__What the exercise asks__: Produce as output only the lines below starting at the line with "Task: Open the favorites heart icon in header" and continuing through the line with "Given: Click the", each one exactly as written.

Data extract: Begin

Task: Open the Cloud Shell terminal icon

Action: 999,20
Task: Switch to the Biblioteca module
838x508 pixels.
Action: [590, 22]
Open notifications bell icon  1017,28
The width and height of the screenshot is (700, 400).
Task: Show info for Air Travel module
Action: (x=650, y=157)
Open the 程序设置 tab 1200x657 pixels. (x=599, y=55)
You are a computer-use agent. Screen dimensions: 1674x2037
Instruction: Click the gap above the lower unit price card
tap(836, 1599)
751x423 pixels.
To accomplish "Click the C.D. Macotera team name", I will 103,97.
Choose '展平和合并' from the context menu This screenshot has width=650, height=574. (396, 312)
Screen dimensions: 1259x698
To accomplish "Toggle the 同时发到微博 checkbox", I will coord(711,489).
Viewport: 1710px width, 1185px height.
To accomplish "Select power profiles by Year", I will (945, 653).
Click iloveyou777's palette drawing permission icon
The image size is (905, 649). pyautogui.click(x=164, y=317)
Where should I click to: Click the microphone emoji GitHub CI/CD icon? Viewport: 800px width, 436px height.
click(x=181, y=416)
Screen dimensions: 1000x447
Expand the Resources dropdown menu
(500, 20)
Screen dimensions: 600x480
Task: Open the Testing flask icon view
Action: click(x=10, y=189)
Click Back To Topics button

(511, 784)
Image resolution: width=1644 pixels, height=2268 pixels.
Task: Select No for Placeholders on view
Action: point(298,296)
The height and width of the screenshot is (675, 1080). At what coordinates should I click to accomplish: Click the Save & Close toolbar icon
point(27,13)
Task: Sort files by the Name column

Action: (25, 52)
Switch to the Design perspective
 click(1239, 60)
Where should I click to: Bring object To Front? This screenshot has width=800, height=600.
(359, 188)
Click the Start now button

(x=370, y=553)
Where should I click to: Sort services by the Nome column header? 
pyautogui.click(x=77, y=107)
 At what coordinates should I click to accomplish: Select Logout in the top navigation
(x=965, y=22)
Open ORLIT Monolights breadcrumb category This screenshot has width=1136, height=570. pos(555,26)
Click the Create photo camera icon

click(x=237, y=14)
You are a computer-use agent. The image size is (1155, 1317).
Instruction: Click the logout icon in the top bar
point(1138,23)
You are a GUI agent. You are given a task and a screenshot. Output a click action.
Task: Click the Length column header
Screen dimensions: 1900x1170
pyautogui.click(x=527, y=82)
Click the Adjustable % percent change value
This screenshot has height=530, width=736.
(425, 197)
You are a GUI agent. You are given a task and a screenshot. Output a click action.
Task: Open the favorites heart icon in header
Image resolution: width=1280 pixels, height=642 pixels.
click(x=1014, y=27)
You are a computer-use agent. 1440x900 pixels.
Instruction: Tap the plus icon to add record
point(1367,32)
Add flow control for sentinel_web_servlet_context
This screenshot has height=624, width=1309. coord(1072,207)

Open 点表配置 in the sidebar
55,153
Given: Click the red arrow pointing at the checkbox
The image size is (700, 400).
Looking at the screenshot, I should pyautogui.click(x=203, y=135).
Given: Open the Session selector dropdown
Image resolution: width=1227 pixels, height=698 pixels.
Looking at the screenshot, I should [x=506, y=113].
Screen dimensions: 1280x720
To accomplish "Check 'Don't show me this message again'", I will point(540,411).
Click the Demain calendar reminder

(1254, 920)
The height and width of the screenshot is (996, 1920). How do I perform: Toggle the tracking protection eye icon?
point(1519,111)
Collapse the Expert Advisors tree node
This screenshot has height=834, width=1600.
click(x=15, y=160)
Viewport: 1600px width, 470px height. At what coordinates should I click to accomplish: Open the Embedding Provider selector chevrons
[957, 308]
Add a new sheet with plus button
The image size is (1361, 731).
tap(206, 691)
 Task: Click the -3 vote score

Data extract: End

__Response box__:
Task: Open the favorites heart icon in header
Image resolution: width=1280 pixels, height=642 pixels.
click(x=1014, y=27)
You are a computer-use agent. 1440x900 pixels.
Instruction: Tap the plus icon to add record
point(1367,32)
Add flow control for sentinel_web_servlet_context
This screenshot has height=624, width=1309. coord(1072,207)

Open 点表配置 in the sidebar
55,153
Given: Click the red arrow pointing at the checkbox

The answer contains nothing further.